The controversy surrounding this boils down to people thinking Apple is doing this to get people who own older iPads to buy new ones just to get Stage Manager. I can’t prove it, but that doesn’t pass the sniff test to me. That’s just not how Apple rolls. But, clearly, this is the single most controversial news from last week.
Then he talks about needing fast flash storage for the virtual memory, which only the M1 iPads have, but PowerPC Macs were using spinning hard drives for virtual memory 20 years ago. Surely those were much slower.
Virtual memory on Macs back in the spinning hard drive era was ridiculously slow.
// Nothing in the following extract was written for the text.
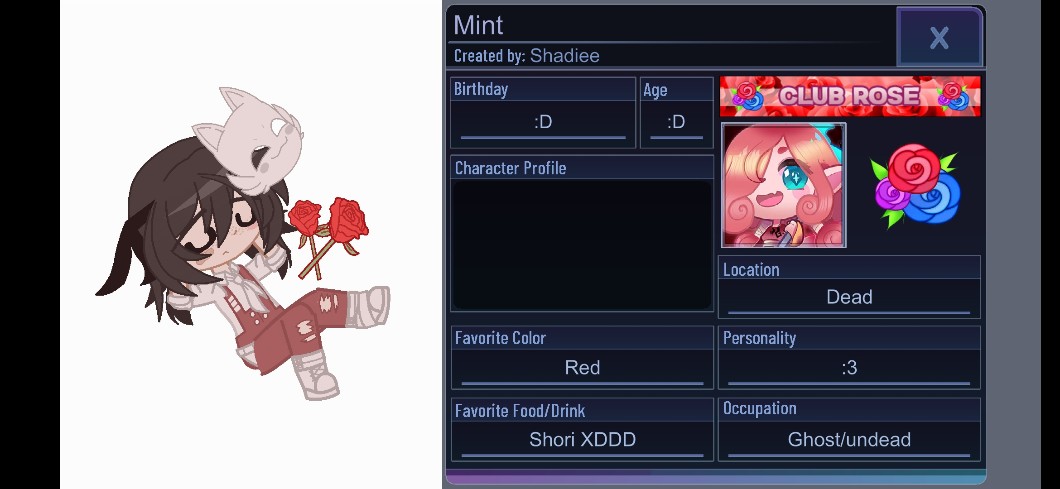Edit the character name Mint
This screenshot has height=489, width=1060.
[x=479, y=26]
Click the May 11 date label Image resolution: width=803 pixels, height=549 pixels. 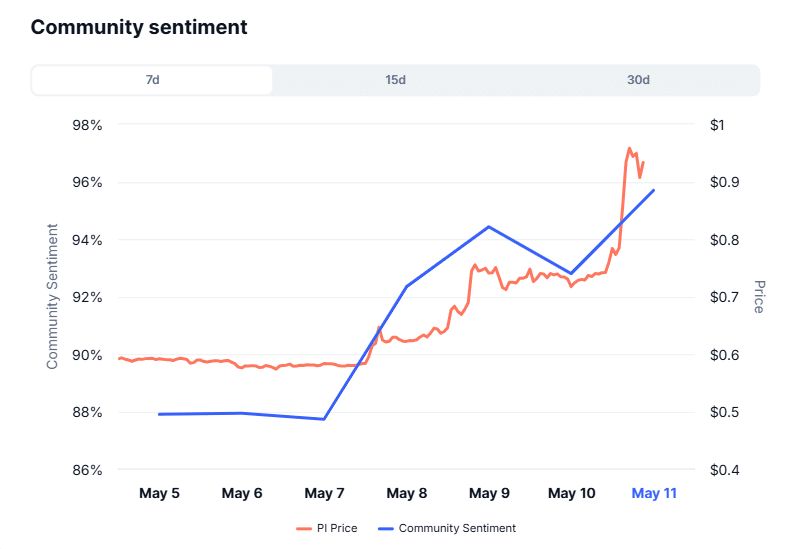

In today’s world, when you see the spinning beachball cursor, it usually means some app on your Mac is wedged and needs to be force quit. 20 years ago, we’d see the spinning beachball cursor all the time and you just needed to wait for the system to catch up and return control to you. A lot of the time that was because of virtual memory swap with spinning hard disks.
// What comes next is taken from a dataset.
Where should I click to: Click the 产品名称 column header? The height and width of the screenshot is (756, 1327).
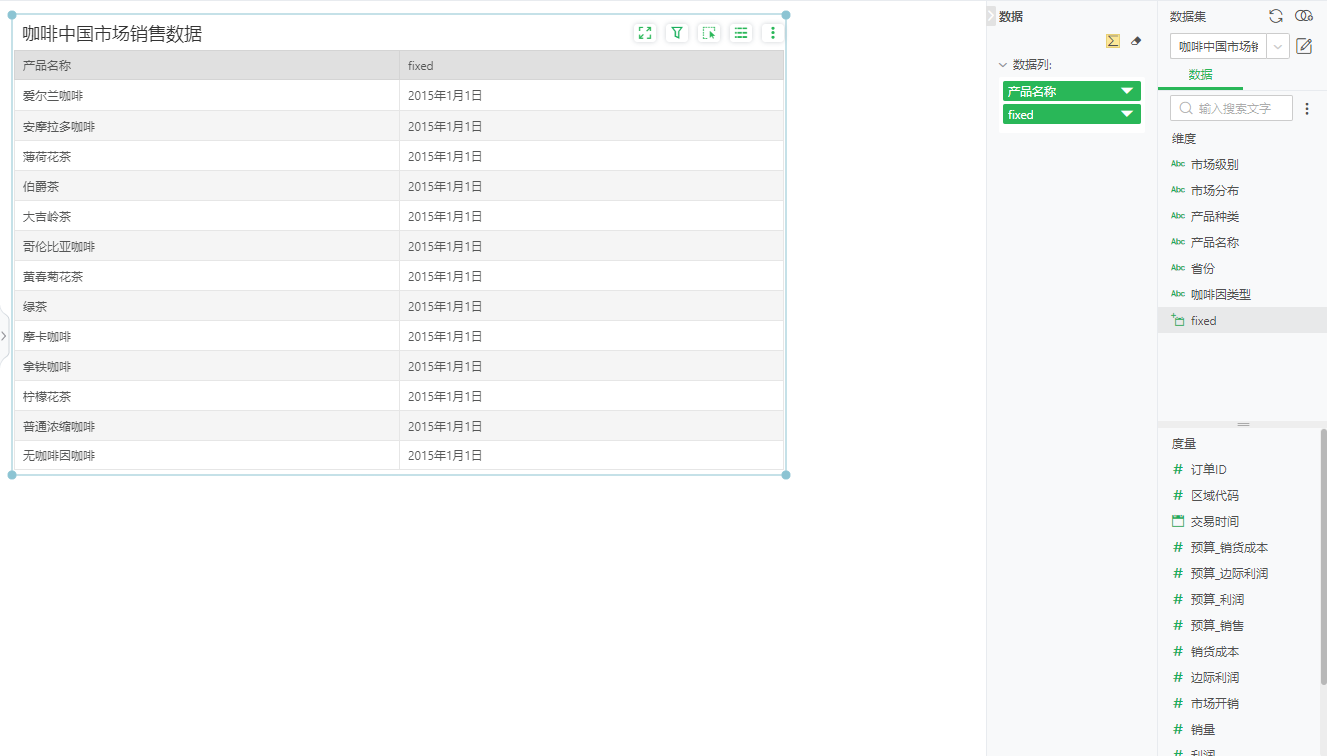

He also says that Stage Manager is a “total experience that involves external display connectivity.” Why is an external display a requirement when most M1 iPad users don’t even use one?
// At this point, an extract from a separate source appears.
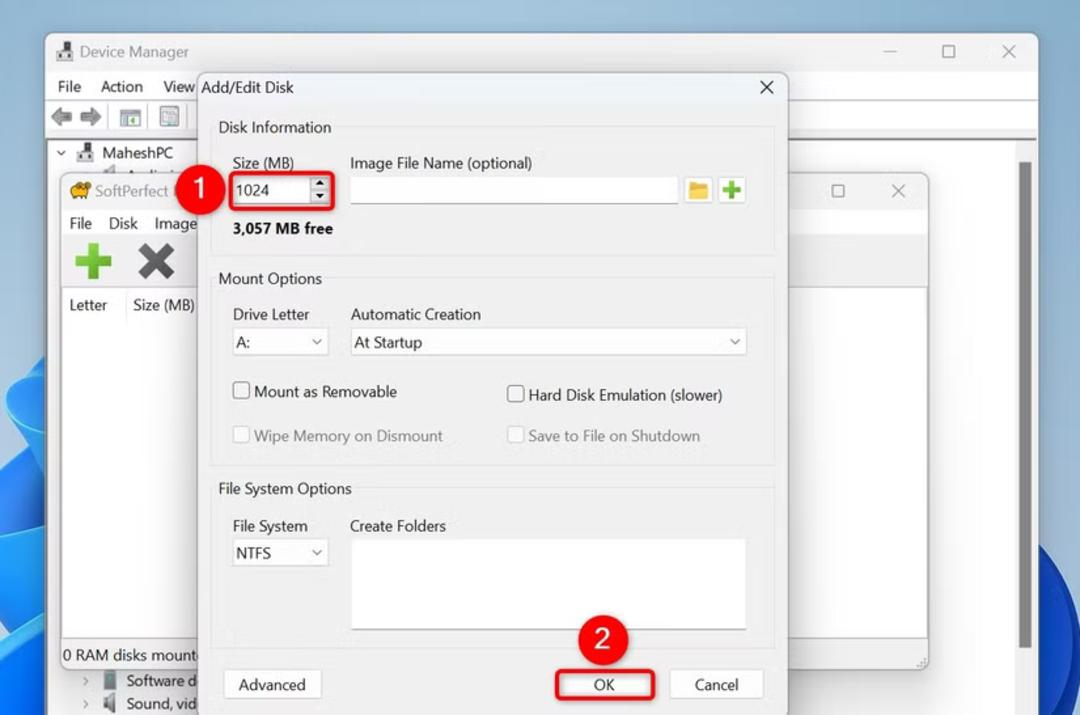The width and height of the screenshot is (1080, 715).
Task: Open the Action menu in Device Manager
Action: 122,87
Given the uproar surrounding this M1 requirement for Stage Manager, I wonder if Apple will reconsider over the summer, and perhaps do something like support Stage Manager on more iPads, but only on the built-in display, and make external display support the part that requires an M1 iPad.
But I can see what Apple is thinking by drawing a hard line with M1 iPads: they want to deliver Stage Manager for iPad without a slew of asterisks regarding which aspects of it work on which devices. As it stands with developer beta 1, an iPad either supports all of Stage Manager (including support for driving up to 6K external displays, and up to 8 apps), or none of it.